The final track is the combined "Under the Sun/Everyday Comes and Goes". This one starts out heavy and slow and then suddenly changes to a faster tempo when Osbourne's vocals start. A repeating riff keeps driving things forward. The bridge of the song is actually the 2nd part of the title and many copies of the album have it titled as "Under the Sun (including Every Day Comes and Goes)". The track is good, but seems like a weak one to end the album with in that there isn't a lot that is memorable here. I think it would have made a better impression to end with "Snowblind" and put this track in its place in the line up.
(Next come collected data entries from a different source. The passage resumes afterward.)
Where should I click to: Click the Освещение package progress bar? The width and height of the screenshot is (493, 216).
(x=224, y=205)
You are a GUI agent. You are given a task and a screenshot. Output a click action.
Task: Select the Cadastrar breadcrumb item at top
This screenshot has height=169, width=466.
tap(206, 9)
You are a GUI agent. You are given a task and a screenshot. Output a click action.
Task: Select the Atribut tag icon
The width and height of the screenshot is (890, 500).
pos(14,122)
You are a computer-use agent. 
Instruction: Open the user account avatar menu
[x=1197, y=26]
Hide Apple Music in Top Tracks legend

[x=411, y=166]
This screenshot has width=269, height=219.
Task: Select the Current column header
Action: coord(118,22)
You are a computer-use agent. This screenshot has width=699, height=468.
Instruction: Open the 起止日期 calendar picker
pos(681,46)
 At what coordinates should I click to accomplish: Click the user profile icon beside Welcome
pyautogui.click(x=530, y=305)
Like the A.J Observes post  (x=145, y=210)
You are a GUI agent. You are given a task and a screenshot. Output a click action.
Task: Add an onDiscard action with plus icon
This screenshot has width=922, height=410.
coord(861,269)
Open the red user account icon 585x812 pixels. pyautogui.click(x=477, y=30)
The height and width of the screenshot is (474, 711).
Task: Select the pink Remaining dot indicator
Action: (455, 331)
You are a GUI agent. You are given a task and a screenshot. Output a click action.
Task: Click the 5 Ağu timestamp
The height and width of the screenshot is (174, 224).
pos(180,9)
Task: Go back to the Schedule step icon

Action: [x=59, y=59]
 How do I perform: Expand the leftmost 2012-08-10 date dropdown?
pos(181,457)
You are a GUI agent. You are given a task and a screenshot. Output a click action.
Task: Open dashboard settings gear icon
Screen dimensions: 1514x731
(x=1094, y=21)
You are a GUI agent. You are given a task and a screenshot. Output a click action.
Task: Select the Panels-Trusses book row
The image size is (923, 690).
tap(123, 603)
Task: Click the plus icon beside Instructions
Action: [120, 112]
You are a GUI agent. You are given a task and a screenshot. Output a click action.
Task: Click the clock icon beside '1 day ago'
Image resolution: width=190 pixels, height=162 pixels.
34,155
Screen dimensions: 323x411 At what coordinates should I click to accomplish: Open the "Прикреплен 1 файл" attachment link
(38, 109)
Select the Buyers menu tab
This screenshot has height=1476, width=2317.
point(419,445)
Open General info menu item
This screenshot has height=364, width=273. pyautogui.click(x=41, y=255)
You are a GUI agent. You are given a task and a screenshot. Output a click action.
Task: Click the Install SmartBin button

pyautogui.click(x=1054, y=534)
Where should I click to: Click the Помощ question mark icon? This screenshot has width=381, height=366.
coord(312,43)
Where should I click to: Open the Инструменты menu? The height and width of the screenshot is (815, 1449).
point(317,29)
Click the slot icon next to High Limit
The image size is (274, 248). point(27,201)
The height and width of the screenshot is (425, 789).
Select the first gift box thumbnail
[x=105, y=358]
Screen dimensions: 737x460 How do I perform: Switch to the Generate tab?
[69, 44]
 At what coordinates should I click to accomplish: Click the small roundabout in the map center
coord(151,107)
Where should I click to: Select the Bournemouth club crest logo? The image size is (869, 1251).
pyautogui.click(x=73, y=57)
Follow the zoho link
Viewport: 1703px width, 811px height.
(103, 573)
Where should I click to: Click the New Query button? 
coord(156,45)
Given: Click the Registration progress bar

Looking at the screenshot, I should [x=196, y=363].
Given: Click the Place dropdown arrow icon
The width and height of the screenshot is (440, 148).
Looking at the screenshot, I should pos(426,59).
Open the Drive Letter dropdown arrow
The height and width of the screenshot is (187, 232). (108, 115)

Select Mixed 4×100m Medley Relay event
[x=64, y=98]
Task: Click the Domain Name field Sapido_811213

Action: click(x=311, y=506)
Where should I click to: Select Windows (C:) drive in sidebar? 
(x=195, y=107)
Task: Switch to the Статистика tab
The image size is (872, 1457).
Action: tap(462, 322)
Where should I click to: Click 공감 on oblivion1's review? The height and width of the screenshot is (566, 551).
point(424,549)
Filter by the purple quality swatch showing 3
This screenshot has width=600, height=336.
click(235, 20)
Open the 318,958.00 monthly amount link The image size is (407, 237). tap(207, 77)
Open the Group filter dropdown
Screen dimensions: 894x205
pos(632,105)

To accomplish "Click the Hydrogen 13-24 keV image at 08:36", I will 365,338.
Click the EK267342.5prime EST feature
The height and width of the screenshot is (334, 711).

But that is a minor issue.

Overall, I still find this album to be one of Black Sabbath's best, even better than "Master of Reality" which I find to be the weakest of the first 6 albums. I still consider it a masterpiece, even when the album ends on a track that isn't as impressive, because the rest of the album is powerful and even has a good variety of styles on it. The band still hadn't lost their edge, and in my opinion, wouldn't until after "Sabbath Bloody Sabbath" and "Sabotage".